Indian Finance Minister Jaitley: Will not intervene for now in foreign tax row
India's Finance Minister Arun Jaitley has said foreign investors should not look to New Delhi, for now, to provide relief from a court ruling ordering them to pay taxes on years of previously untaxed capital gains.
Jaitley, speaking at a seminar in Washington on 16 April, said that his 2015 budget exempts foreign profits from the Minimum Alternate Taxation (MAT) as of April 2015.
But with regard to previous years, Jaitley suggested that foreign institutional investors, who had gone to a judicial tribunal and lost, appeal the court verdict rather than asking him to step in, Reuters reported.
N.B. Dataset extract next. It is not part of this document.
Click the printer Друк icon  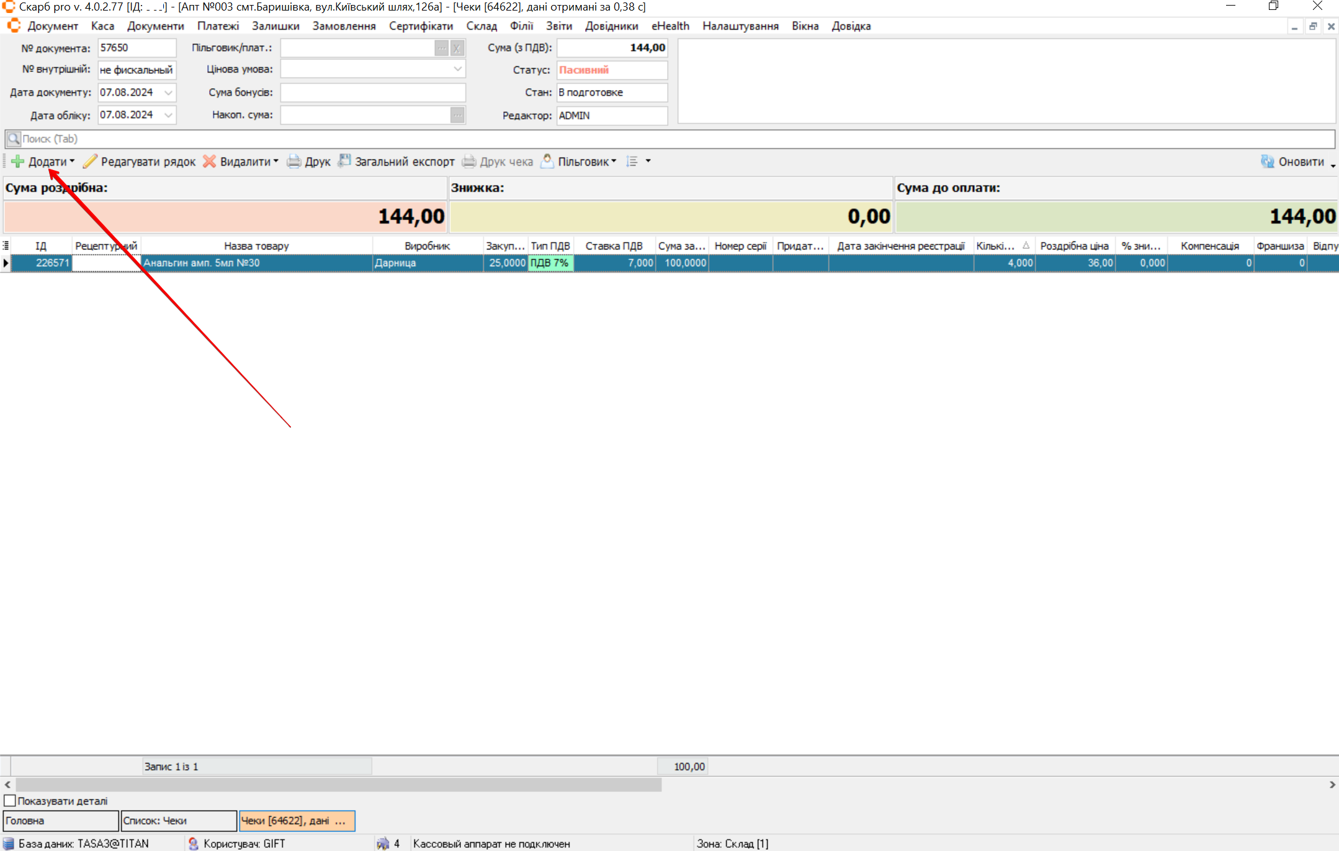(293, 161)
Jaitley said: "Their expectation that having lost the case the state must now intervene. That looks a little difficult from my point of view, and therefore they have the option of agitating their remedies in law.
"It may not be possible for any government after a court verdict, which is a transient court verdict, which is still subject to appeals, to intervene in those particular matters."
European and American investor groups are unhappy with India's MAT, which will apply levies for past years at a higher rate than what they had been subject to in the past.
Tax experts say foreigners may owe $8bn (£5.3bn, €7.4bn).
Many foreign investors have received notices requesting their MAT calculations for financial year 2011-2012 and India's tax office has said it will also apply the tax to previous years.